What you need to do -> Each line of the listing that contains the word "computer" is to be copied.

START Provided data

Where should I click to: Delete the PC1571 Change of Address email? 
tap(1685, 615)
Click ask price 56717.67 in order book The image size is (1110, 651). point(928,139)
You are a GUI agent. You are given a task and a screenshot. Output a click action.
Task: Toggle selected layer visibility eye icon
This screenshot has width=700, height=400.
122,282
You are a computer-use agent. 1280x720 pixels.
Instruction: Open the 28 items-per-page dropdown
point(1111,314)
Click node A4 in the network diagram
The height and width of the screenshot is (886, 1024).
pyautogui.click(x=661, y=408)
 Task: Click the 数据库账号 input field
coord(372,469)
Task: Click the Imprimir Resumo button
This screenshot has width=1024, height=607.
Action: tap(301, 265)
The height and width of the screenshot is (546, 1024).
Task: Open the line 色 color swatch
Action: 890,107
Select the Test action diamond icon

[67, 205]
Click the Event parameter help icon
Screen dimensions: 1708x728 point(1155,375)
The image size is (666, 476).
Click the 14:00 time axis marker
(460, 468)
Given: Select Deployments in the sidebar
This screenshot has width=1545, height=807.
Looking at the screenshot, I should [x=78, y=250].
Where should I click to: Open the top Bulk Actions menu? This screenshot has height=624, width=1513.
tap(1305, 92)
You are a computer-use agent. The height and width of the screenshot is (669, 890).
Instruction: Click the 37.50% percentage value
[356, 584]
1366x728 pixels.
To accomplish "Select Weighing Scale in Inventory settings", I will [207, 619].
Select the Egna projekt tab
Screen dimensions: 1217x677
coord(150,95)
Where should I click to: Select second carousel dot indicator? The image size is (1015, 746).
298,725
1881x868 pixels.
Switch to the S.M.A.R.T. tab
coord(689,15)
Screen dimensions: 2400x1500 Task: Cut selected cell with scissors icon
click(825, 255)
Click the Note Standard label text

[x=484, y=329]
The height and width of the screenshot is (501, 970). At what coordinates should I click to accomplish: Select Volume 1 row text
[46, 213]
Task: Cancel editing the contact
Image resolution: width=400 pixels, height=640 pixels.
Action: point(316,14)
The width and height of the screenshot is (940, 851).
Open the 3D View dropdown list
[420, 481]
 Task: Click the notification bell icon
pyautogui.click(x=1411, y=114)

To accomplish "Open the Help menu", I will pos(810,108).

END Provided data

Reply ->
You are a computer-use agent. 1280x720 pixels.
You are a computer-use agent. The height and width of the screenshot is (669, 890).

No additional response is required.